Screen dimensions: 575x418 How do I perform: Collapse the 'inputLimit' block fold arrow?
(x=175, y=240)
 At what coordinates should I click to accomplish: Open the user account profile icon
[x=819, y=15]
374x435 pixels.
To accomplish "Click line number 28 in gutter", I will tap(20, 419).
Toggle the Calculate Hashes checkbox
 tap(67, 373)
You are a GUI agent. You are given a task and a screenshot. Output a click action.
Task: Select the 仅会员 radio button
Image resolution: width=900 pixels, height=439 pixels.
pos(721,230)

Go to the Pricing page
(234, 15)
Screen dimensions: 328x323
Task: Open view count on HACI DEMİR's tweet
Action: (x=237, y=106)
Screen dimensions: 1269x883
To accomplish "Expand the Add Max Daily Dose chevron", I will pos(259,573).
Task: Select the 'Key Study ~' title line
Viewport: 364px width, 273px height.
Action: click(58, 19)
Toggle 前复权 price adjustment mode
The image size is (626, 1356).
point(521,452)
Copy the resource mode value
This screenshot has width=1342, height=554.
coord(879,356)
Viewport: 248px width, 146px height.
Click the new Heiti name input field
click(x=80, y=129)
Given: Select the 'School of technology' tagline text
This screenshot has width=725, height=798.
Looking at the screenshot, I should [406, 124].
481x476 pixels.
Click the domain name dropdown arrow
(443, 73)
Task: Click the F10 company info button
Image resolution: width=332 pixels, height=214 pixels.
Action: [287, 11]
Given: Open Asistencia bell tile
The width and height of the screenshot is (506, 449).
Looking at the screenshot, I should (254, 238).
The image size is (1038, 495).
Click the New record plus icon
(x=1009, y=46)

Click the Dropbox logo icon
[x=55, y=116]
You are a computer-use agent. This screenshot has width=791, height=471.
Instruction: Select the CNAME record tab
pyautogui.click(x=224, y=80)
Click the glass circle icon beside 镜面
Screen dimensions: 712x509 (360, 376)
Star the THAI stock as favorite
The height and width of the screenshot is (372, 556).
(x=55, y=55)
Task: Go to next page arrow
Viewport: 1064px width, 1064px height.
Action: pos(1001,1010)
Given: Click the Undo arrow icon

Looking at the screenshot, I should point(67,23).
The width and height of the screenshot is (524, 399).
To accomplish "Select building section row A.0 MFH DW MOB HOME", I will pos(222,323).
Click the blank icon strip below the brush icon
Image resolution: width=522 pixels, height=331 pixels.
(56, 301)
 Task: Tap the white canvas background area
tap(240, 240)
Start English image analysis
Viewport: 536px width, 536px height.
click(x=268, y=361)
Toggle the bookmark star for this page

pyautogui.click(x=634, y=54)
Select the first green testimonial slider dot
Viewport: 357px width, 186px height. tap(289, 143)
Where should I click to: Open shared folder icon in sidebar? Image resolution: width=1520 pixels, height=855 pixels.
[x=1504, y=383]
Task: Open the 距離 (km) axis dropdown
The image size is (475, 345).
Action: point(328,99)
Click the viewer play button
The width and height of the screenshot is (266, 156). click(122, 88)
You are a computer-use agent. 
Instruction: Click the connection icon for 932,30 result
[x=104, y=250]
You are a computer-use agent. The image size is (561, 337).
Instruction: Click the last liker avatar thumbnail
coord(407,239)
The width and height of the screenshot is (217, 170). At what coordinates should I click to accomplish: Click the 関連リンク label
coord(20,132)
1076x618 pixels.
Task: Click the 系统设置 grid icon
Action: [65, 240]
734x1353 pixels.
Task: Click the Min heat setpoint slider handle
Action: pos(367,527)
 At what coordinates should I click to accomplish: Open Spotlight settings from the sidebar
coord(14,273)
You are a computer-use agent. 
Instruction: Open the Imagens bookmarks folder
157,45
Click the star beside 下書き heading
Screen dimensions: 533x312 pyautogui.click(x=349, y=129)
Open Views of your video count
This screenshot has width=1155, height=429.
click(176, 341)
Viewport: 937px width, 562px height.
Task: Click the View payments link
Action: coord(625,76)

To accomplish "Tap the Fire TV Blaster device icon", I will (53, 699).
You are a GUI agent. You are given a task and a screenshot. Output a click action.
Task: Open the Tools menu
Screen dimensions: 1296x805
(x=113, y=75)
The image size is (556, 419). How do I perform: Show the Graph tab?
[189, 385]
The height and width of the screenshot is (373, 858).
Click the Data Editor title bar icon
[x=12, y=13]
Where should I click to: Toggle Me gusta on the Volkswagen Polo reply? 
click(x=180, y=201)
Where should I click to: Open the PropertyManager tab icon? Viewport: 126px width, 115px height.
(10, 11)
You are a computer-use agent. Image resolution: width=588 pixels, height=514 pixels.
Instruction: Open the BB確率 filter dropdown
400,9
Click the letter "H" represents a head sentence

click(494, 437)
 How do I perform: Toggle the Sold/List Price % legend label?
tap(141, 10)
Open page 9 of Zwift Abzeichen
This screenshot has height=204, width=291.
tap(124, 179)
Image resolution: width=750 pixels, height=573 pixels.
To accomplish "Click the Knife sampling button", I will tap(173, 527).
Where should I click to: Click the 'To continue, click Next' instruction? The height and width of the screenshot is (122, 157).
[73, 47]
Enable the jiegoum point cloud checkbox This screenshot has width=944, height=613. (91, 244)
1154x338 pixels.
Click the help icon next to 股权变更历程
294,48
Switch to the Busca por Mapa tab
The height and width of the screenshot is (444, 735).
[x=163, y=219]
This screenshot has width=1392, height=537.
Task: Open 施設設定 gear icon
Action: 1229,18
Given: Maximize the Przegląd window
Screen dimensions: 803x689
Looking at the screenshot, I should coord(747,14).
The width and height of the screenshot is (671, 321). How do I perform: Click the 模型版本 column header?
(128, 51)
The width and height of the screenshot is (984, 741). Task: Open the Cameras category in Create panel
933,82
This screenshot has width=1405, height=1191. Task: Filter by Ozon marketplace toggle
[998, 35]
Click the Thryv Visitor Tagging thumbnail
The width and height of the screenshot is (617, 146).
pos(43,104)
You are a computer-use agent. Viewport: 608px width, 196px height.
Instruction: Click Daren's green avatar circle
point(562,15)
--
Exercise details »
Only the lines above starting with the one with "Where should I click to: Click" and going through the one with "1154x338 pixels." are to be copied, word for word and with both ends kept.

Solution to the exercise »
Where should I click to: Click the 'To continue, click Next' instruction? The height and width of the screenshot is (122, 157).
[73, 47]
Enable the jiegoum point cloud checkbox This screenshot has width=944, height=613. (91, 244)
1154x338 pixels.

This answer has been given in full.